[Opening Material for this exercise section]

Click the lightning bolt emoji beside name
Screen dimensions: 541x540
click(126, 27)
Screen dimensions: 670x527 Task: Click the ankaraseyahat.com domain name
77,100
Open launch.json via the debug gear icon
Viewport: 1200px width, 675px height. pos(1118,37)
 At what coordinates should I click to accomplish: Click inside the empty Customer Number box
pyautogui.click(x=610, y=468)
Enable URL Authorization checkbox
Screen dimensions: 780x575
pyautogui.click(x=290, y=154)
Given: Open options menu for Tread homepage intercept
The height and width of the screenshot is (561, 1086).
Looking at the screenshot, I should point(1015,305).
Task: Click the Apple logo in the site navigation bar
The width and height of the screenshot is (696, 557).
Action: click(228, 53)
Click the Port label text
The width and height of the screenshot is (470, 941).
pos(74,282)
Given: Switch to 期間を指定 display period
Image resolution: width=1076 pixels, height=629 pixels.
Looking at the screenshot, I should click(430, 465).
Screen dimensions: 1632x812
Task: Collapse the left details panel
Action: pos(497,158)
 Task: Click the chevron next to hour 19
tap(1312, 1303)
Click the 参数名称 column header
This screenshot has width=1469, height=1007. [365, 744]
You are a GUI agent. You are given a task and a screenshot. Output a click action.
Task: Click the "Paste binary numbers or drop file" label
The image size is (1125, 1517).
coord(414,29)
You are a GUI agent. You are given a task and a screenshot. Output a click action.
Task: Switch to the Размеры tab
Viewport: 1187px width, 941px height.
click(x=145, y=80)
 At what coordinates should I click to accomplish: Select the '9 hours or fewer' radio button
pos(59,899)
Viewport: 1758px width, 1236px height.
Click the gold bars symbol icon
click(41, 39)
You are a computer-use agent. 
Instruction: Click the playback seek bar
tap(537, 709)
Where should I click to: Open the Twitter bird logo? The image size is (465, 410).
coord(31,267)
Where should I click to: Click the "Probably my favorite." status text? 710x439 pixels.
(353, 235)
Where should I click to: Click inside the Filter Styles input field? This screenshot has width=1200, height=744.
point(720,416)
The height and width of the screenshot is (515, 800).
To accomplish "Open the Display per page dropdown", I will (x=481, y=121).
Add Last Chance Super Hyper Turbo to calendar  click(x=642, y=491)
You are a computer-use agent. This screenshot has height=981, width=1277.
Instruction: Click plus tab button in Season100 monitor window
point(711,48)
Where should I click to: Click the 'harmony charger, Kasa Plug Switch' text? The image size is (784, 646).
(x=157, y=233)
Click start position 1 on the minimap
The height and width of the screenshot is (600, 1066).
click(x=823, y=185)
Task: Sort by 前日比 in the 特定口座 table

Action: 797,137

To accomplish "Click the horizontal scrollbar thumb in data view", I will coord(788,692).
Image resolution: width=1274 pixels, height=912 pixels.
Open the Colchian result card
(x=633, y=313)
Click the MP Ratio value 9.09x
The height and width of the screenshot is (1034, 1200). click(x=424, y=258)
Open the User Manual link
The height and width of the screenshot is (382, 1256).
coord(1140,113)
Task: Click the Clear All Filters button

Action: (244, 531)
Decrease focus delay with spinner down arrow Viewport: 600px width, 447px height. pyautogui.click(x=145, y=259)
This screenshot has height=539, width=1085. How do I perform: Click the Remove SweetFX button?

[Closing Material for this exercise section]

*Task item:* Repeat the records above with every character intact.

*Output of the exercise:*
Click the lightning bolt emoji beside name
Screen dimensions: 541x540
click(126, 27)
Screen dimensions: 670x527 Task: Click the ankaraseyahat.com domain name
77,100
Open launch.json via the debug gear icon
Viewport: 1200px width, 675px height. pos(1118,37)
 At what coordinates should I click to accomplish: Click inside the empty Customer Number box
pyautogui.click(x=610, y=468)
Enable URL Authorization checkbox
Screen dimensions: 780x575
pyautogui.click(x=290, y=154)
Given: Open options menu for Tread homepage intercept
The height and width of the screenshot is (561, 1086).
Looking at the screenshot, I should point(1015,305).
Task: Click the Apple logo in the site navigation bar
The width and height of the screenshot is (696, 557).
Action: click(228, 53)
Click the Port label text
The width and height of the screenshot is (470, 941).
pos(74,282)
Given: Switch to 期間を指定 display period
Image resolution: width=1076 pixels, height=629 pixels.
Looking at the screenshot, I should click(430, 465).
Screen dimensions: 1632x812
Task: Collapse the left details panel
Action: pos(497,158)
 Task: Click the chevron next to hour 19
tap(1312, 1303)
Click the 参数名称 column header
This screenshot has width=1469, height=1007. [365, 744]
You are a GUI agent. You are given a task and a screenshot. Output a click action.
Task: Click the "Paste binary numbers or drop file" label
The image size is (1125, 1517).
coord(414,29)
You are a GUI agent. You are given a task and a screenshot. Output a click action.
Task: Switch to the Размеры tab
Viewport: 1187px width, 941px height.
click(x=145, y=80)
 At what coordinates should I click to accomplish: Select the '9 hours or fewer' radio button
pos(59,899)
Viewport: 1758px width, 1236px height.
Click the gold bars symbol icon
click(41, 39)
You are a computer-use agent. 
Instruction: Click the playback seek bar
tap(537, 709)
Where should I click to: Open the Twitter bird logo? The image size is (465, 410).
coord(31,267)
Where should I click to: Click the "Probably my favorite." status text? 710x439 pixels.
(353, 235)
Where should I click to: Click inside the Filter Styles input field? This screenshot has width=1200, height=744.
point(720,416)
The height and width of the screenshot is (515, 800).
To accomplish "Open the Display per page dropdown", I will (x=481, y=121).
Add Last Chance Super Hyper Turbo to calendar  click(x=642, y=491)
You are a computer-use agent. This screenshot has height=981, width=1277.
Instruction: Click plus tab button in Season100 monitor window
point(711,48)
Where should I click to: Click the 'harmony charger, Kasa Plug Switch' text? The image size is (784, 646).
(x=157, y=233)
Click start position 1 on the minimap
The height and width of the screenshot is (600, 1066).
click(x=823, y=185)
Task: Sort by 前日比 in the 特定口座 table

Action: 797,137

To accomplish "Click the horizontal scrollbar thumb in data view", I will coord(788,692).
Image resolution: width=1274 pixels, height=912 pixels.
Open the Colchian result card
(x=633, y=313)
Click the MP Ratio value 9.09x
The height and width of the screenshot is (1034, 1200). click(x=424, y=258)
Open the User Manual link
The height and width of the screenshot is (382, 1256).
coord(1140,113)
Task: Click the Clear All Filters button

Action: (244, 531)
Decrease focus delay with spinner down arrow Viewport: 600px width, 447px height. pyautogui.click(x=145, y=259)
This screenshot has height=539, width=1085. How do I perform: Click the Remove SweetFX button?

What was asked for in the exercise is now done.